Aldo Leopold: A Wisconsin Treasure

By: Andrew McGivern, curator of exhibitions on October 12th, 2011

Last fall I led a bus trip to southern Wisconsin for Museum members to experience museums, historic sites, theater, and fine dining. Our first stop on this three-day trip was the Aldo Leopold Shack and the Leopold Center Green Building near Baraboo.
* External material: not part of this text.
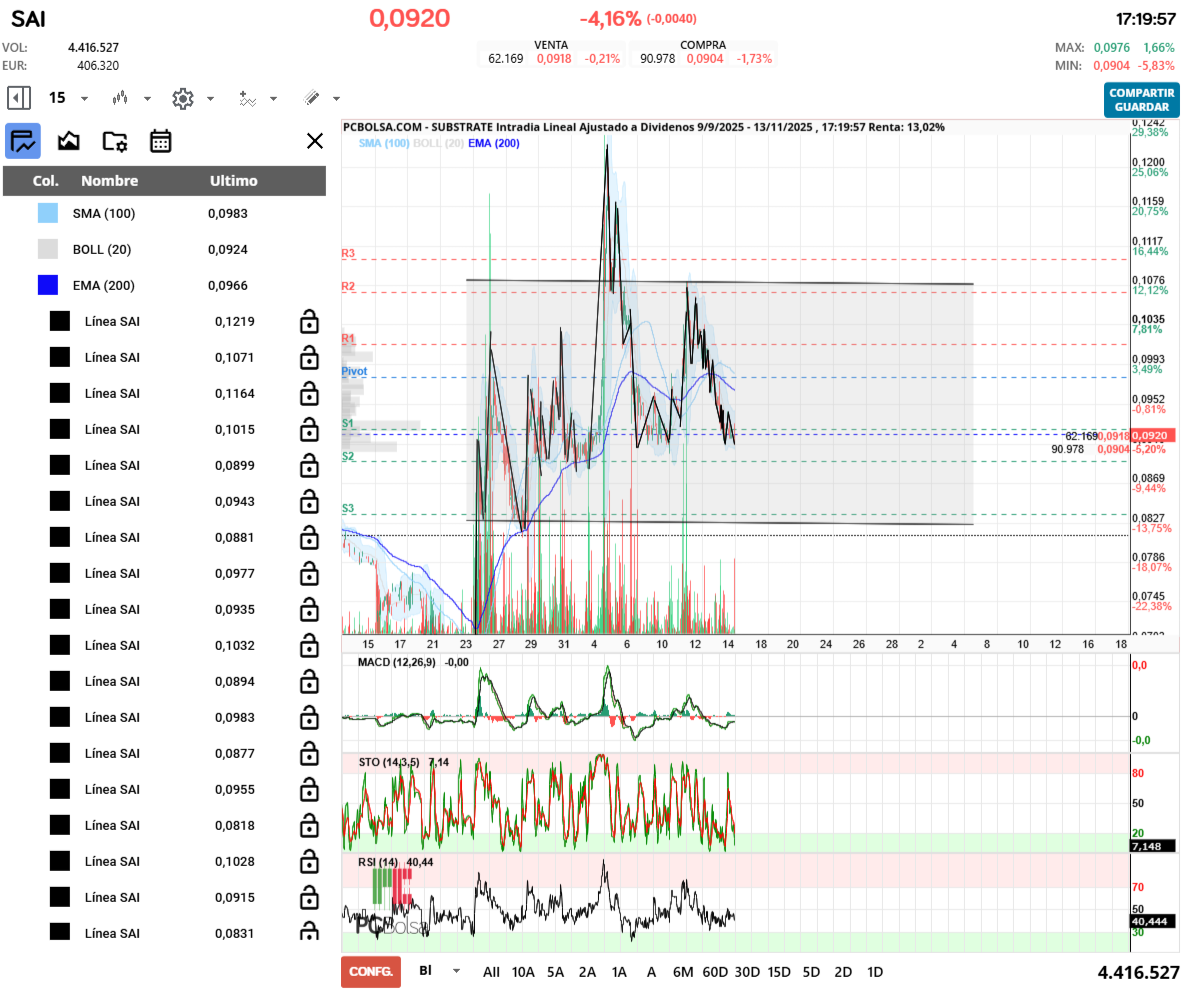The width and height of the screenshot is (1195, 993).
Task: Toggle lock on Línea SAI 0,0899
Action: 309,465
We arrived on a beautiful fall day in October. After a short bus trip from the Leopold Center, we pulled up to a path that led through a field of wild flowers surrounded by pine trees planted by Leopold and his family in the 1930s and 40s. Beyond the path, nestled in the pines, was the “shack” where the Leopold family stayed on weekends and school breaks as they worked to bring back the land of a depleted worn-out farm.
Our guide shared stories of the Leopold family and introduced the group to A Sand County Almanac, the collection of essays written by Aldo Leopold that examines our perception and use of the land we live on and our relationship with the natural world. His essays express a reverence and respect for nature and have endured as one of the first publications to encourage a land ethic.
Today, Leopold is recognized as an important figure in the development and understanding of ecological awareness. On Sunday, the Woodson Art Museum proudly presented Green Fire, a full-length documentary film about Leopold and his ideas. The film was introduced by Stan Temple, a senior fellow and science advisor to the Aldo Leopold Foundation and professor emeritus of forestry, wildlife ecology, and environmental studies at UW- Madison. In fact, Stan occupied the same wildlife ecology professorial “chair” as Aldo Leopold; an impressive continuum.

Leopold’s legacy lives on in his many publications, the Aldo Leopold Foundation, and now through Green Fire. He truly is a Wisconsin treasure.